* _DIRECTIONS_
For the records that follow, give the number of lines in which the word "pixels" occurs, with nothing added.

* _DATA SHOWN_

▬▬▬▬▬▬

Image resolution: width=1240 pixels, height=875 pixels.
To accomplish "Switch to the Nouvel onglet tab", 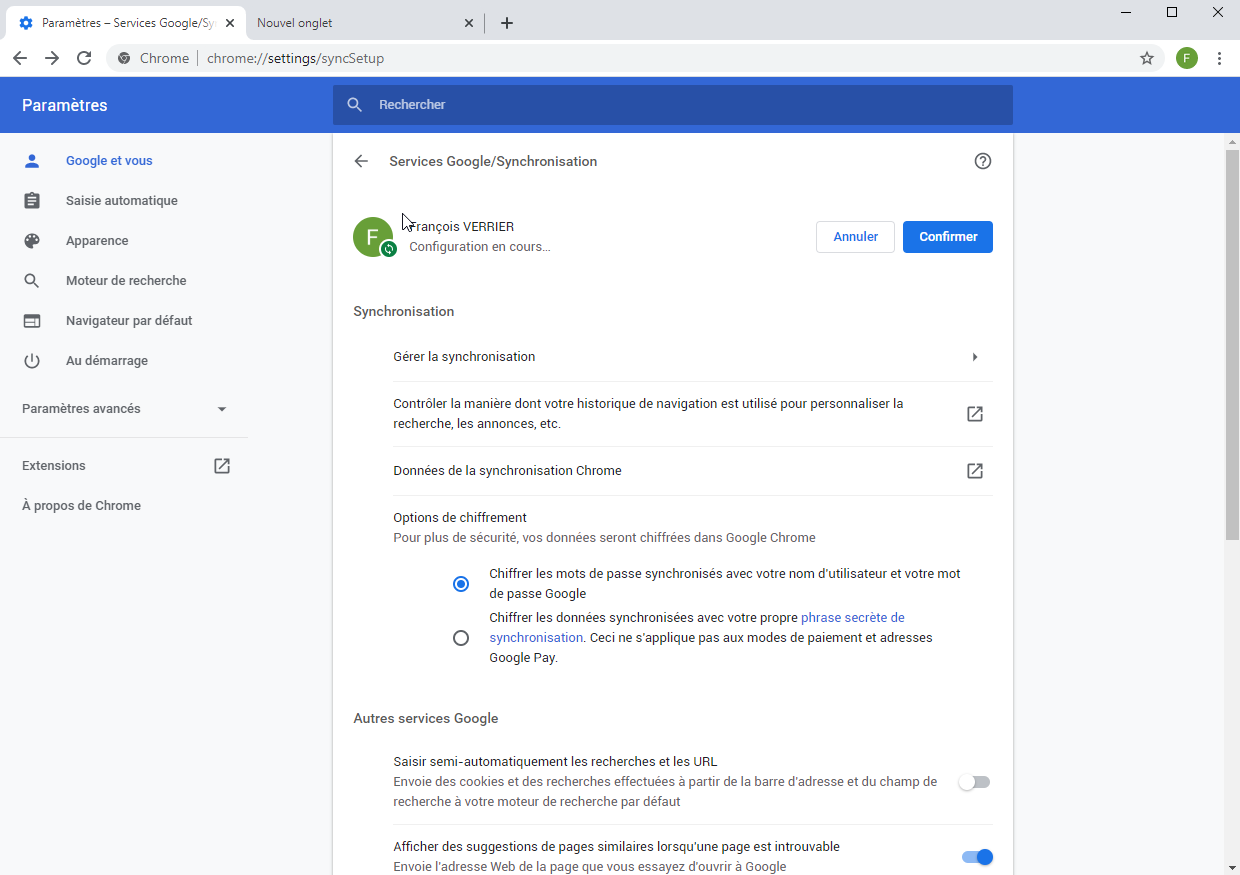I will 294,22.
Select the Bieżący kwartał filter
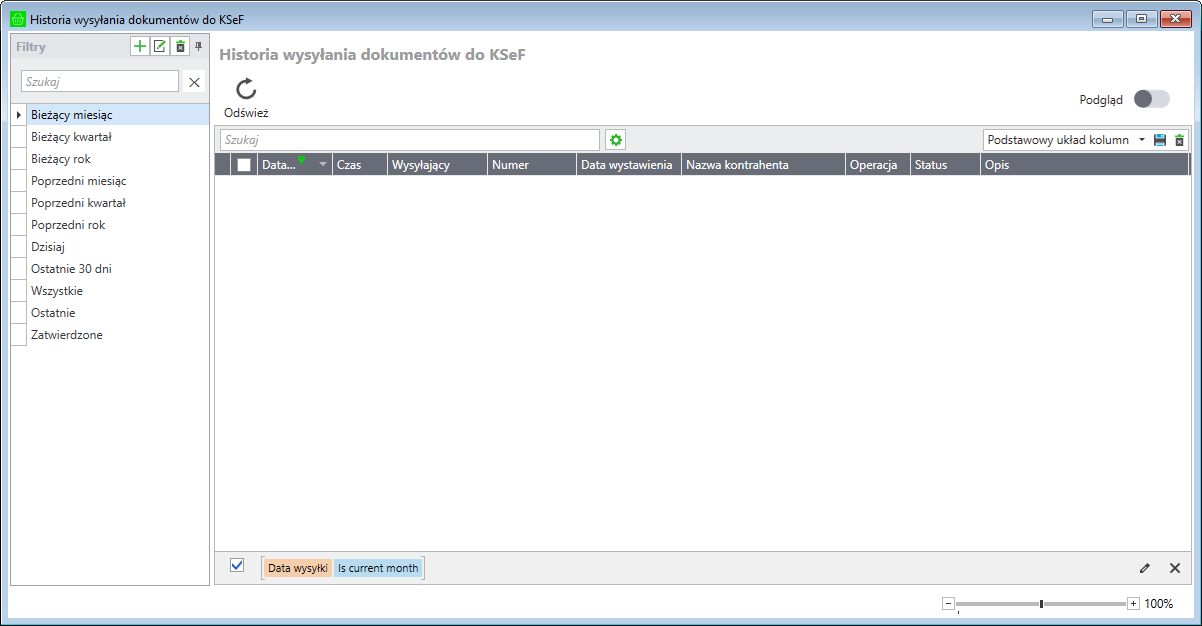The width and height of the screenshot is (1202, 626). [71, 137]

▬▬▬▬▬▬

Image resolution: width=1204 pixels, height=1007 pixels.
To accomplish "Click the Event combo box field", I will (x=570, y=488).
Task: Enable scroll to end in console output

▬▬▬▬▬▬

* _TASK OUTPUT_
2